Le tribunal administratif de la Guyane a annulé l’autorisation préfectorale accordée à la compagnie minière Phoenix pour exploiter un site aurifère sur la crique Citron, à Grand-Santi. Saisi par l’association Guyane nature environnement (GNE), le juge a estimé que le projet, situé en zone naturelle d’intérêt écologique (ZNIEFF), aurait dû faire l’objet d’une évaluation environnementale complète et non d’une simple notice d’impact, jugée insuffisante au regard des atteintes potentielles à la faune, à la flore et aux cours d’eau.
Sur le plan juridique, la décision s’appuie sur le droit applicable avant la réforme du code minier de 2024. Le tribunal reproche notamment l’absence d’inventaire des espèces protégées et l’inexistence de demande de dérogation spécifique, alors même que les travaux prévoyaient déforestation, creusement et dérivation d’un cours d’eau. L’arrêté préfectoral de 2022, ainsi que le refus implicite ultérieur d’exiger un dossier plus complet, ont donc été jugés illégaux.
Mais au-delà du strict raisonnement juridique, cette affaire met en lumière une contradiction de fond qui traverse la Guyane depuis des années. En annulant une exploitation légale, encadrée et contrôlée, la décision nourrit la colère des opérateurs miniers déclarés. La Fédération des opérateurs miniers de Guyane dénonce un effet pervers : chaque projet légal bloqué laisse le terrain libre aux orpailleurs clandestins, qui ravagent les criques sans autorisation, sans étude et sans contrôle, au détriment de l’environnement et de la sécurité.

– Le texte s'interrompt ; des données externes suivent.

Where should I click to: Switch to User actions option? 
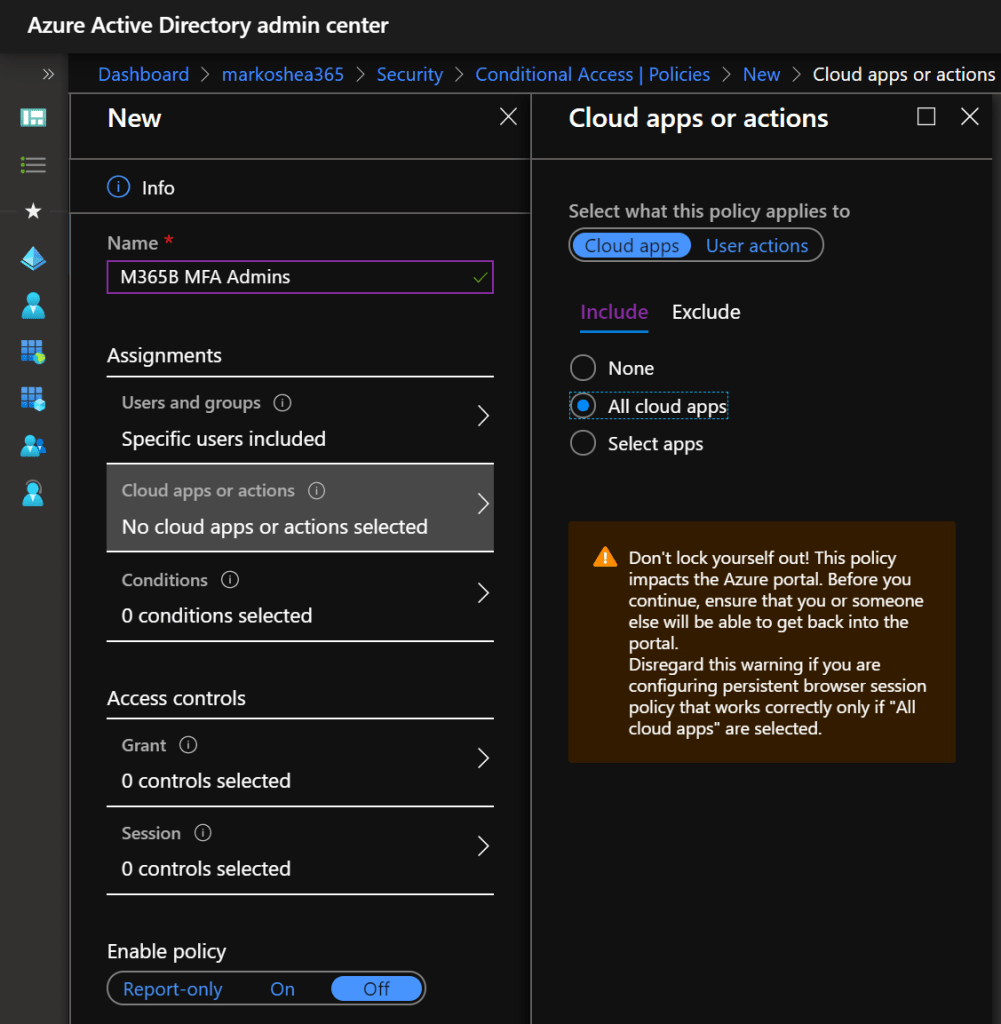(757, 246)
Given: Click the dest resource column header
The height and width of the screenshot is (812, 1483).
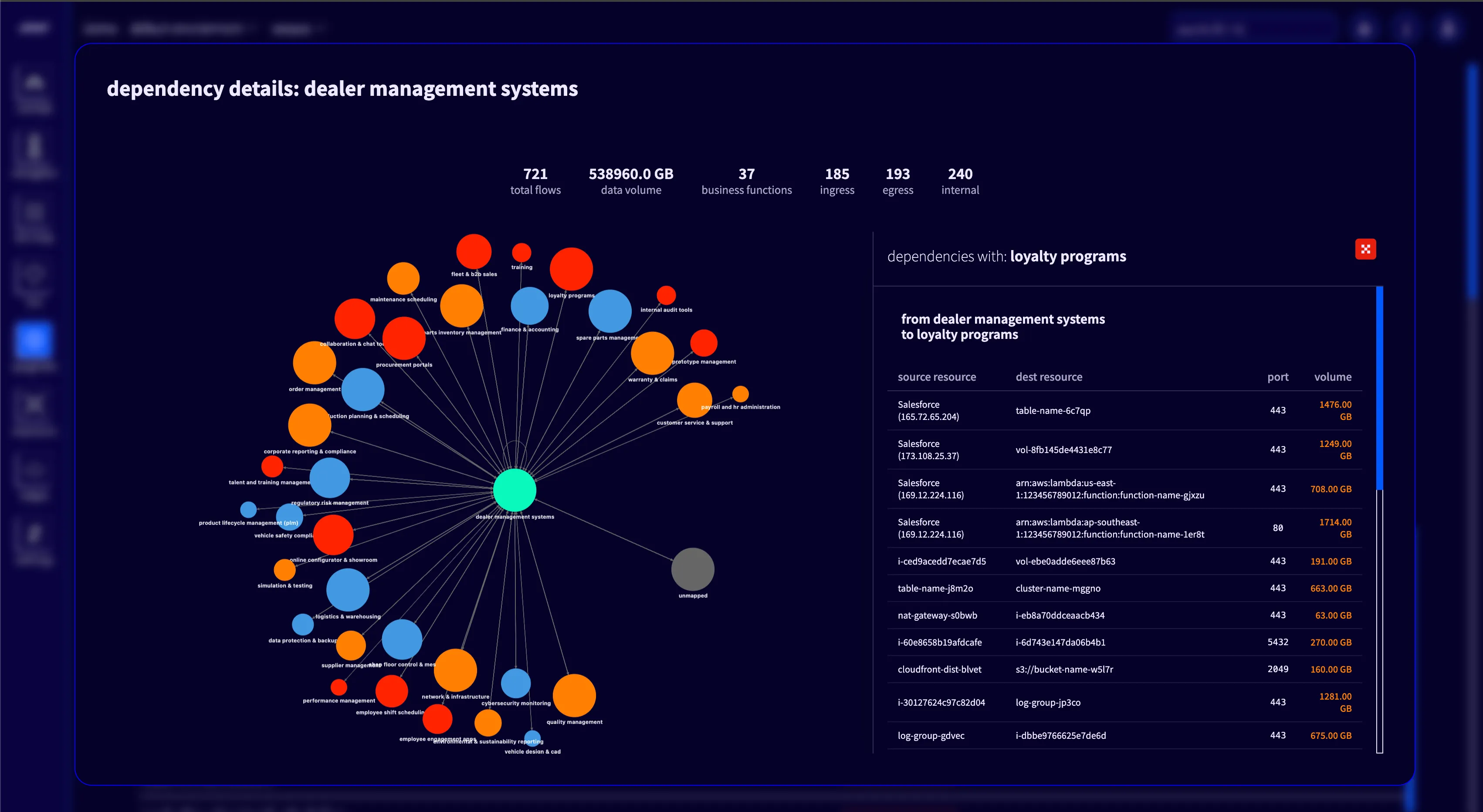Looking at the screenshot, I should coord(1048,377).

Ce dossier illustre une réalité que beaucoup refusent de regarder en face : la protection de la nature ne peut pas se limiter à des batailles procédurales contre les acteurs déclarés, pendant que l’orpaillage illégal prospère en toute impunité. En Guyane, l’écologie ne peut être efficace que si elle s’inscrit dans une stratégie globale de souveraineté, de lutte contre les clandestins et de soutien à une filière légale exigeante. Faute de quoi, les décisions de justice, aussi fondées soient-elles en droit, risquent d’aboutir à l’exact inverse de l’objectif affiché.